Now You See Me
There’s undoubtedly a psychological, mathematical or even editorial explanation of how and why “Now You See Me” suckered me with its very first shuffle of the cards.
Not caring much to read a fun-sucking deconstruction of this visual deception is at least a sign this magician movie has done its job (unlike frowny-faced yawners “The Prestige” and “The Illusionist”). Although it persuasively justifies its reason for existing by the finish, the end-credits song spells it out: Phoenix’s “Entertainment.”
It’s in the pursuit of that word that magic and movies aren’t entirely dissimilar. And they share an immutable truth: You see what you want to see. So, if you want to see a nimble, snappy caper so bantamweight it might start floating from your mind a few hours after it’s over, “Now You See Me” fits the bill.

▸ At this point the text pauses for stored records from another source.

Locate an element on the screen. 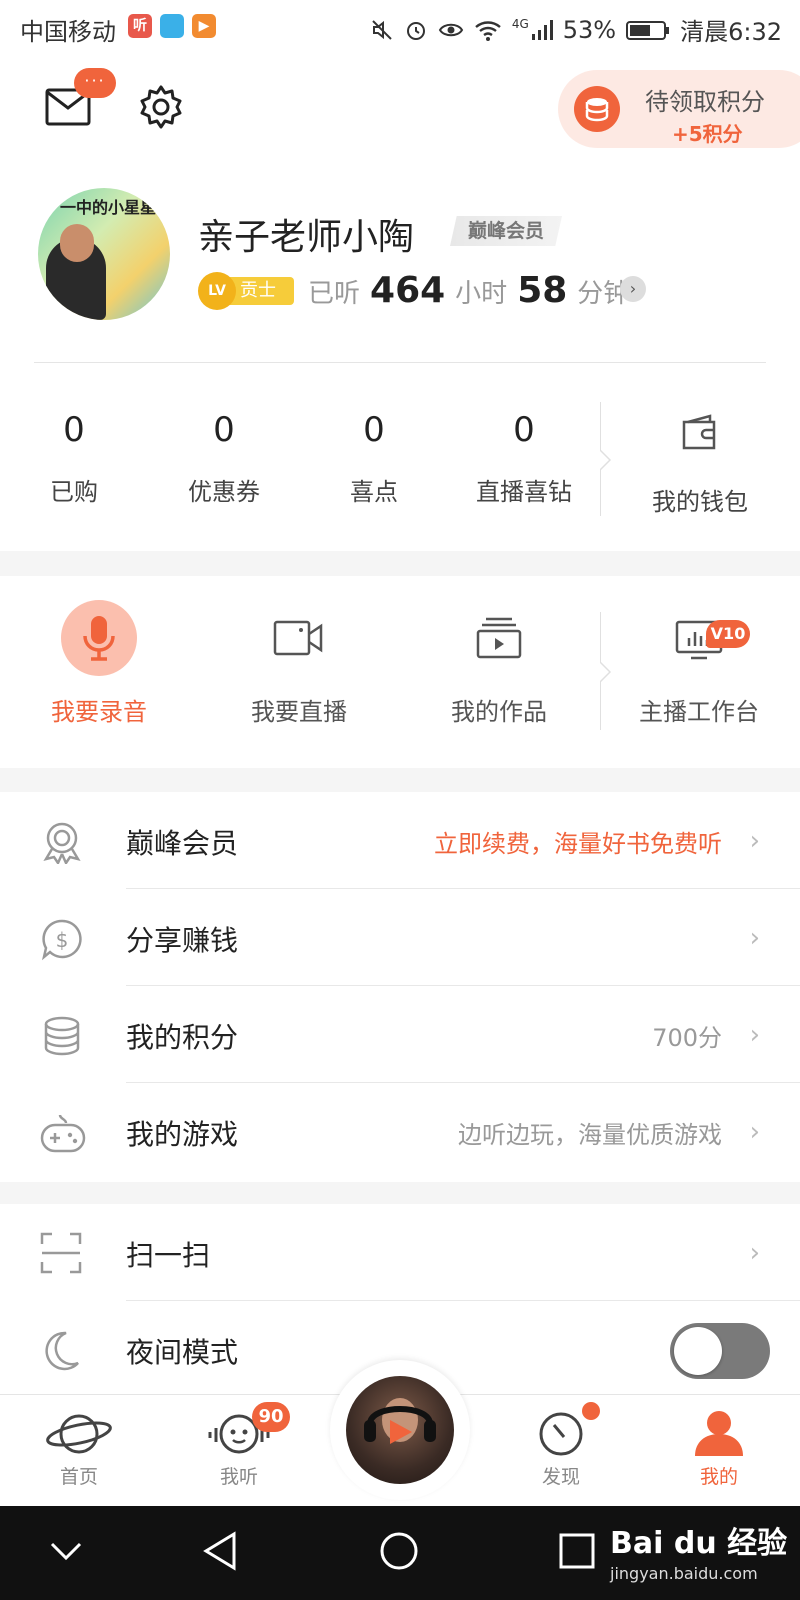 Image resolution: width=800 pixels, height=1600 pixels. listen-badge: 90 is located at coordinates (271, 1417).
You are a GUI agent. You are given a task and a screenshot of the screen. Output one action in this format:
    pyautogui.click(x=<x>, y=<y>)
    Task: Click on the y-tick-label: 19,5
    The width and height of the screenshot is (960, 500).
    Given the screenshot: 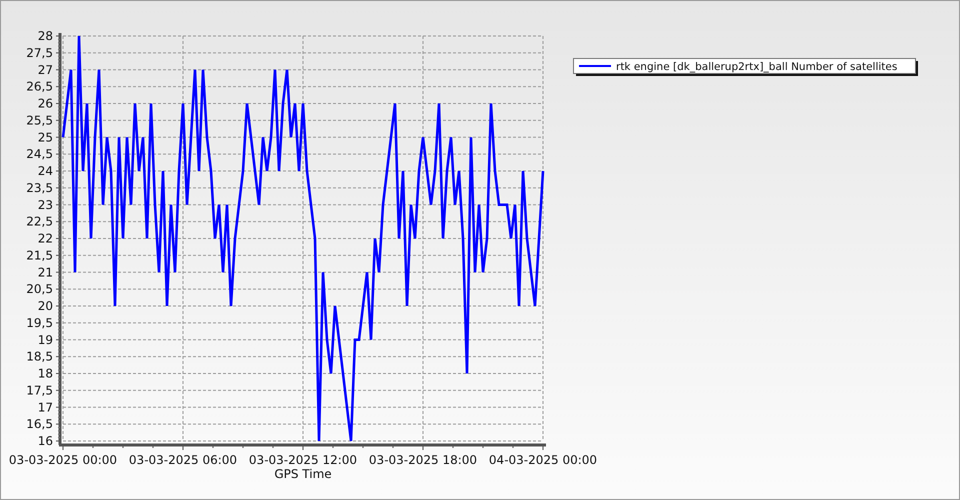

The film’s prologue introduces four magicians of varying skills and successes. Danny (Jesse Eisenberg) is a mid-level prestidigitator not above a street-magic hustle; Henley (Isla Fisher) is his former assistant turned Harriet Houdini. Merritt (Woody Harrelson) is a once-famous mentalist who couldn’t foresee his bankruptcy. And Jack (Dave Franco) exploits a crowd’s skepticism for some fleet-fingered pickpocketing.
After they’re summoned to an abandoned New York apartment, the film jumps forward a year. Now known as the Four Horsemen, the quartet has set up shop at Las Vegas’s MGM Grand under the financial aegis of Arthur Tressler (Michael Caine).
There, they pull off what seems to be a transatlantic teleportation of $3 million in Euros from a Paris vault. It’s the only trick the crowd sees that night, but they can’t complain … not when the money rains down on them to stuff in their pockets.
Naturally, their act draws the ire of the FBI and Interpol, whose investigation is fronted by Alma (Mélanie Laurent), a rookie French agent entranced by magic, and Rhodes (Mark Ruffalo), who can’t believe he’s been yanked from a big mob takedown to tend to a seemingly small-time case. The heist also draws the interest of Thaddeus Bradley (Morgan Freeman), a former magician who turned to exposing performers’ secrets for money and sees the Horsemen as his next big payday.
It’s not quite a spoiler to say the Four Horsemen adhere to their promise of staying several steps ahead of the increasingly frustrated Rhodes — on whom they fling very public piles of Job-like misery. And as they flee to New Orleans and New York, the question becomes: Why exactly did the Four Horsemen join forces … and who among this cast of characters brought them together?
Too often in movies like “Now You See Me,” great actors are minimized in service of misdirection and a constantly moving plot. Here, Eisenberg and Harrelson barely exchange glances let alone rekindle the affectionately antagonistic jiving from “Zombieland.” Fisher sounds like she’s got a laryngeal affliction that led to fewer lines. And Franco is merely a functionary in the film’s most furious action sequence.
Although it’s got nothing up its sleeve for any of the Horsemen, their pursuers get to play up some idiosyncrasies. There’s a believable spark between the bewildered Laurent and the beleaguered Ruffalo, and Caine and Freeman trade spiced barbs like old-pro, Oscar-winning character-actors emeriti.
It’s in their stories that the film pumps the brakes for slight subtext amid director Louis Leterrier’s go-go-go pace — about whether being mentally fleeced is all that bad if it draws a fleeting smile, and that perhaps we seek superiority in spoiling magic only because we feel powerless to conquer some of our other earthly miseries.
But Boaz Yakin, Ed Solomon and Edward Ricourt’s screenplay is far more interested stuffing sundry switcheroos into its sleight-of-hand story. It effectively primes your psyche to ferret out every little detail. And "Now You See Me" achieves the best that can be asked of it. More or less, the movie plays fair — if fanciful, fast and loose — and lets us choose the trail of first-act crumbs we want to follow in trying to figure out the final reveal.
If, as “Arrested Development” asserts, a trick is something a whore does for money, “Now You See Me” is a cut-above illusion. As it would be after a visit to a curbside card shark, your wallet will feel lighter by the end. But that’s the cost of good entertainment.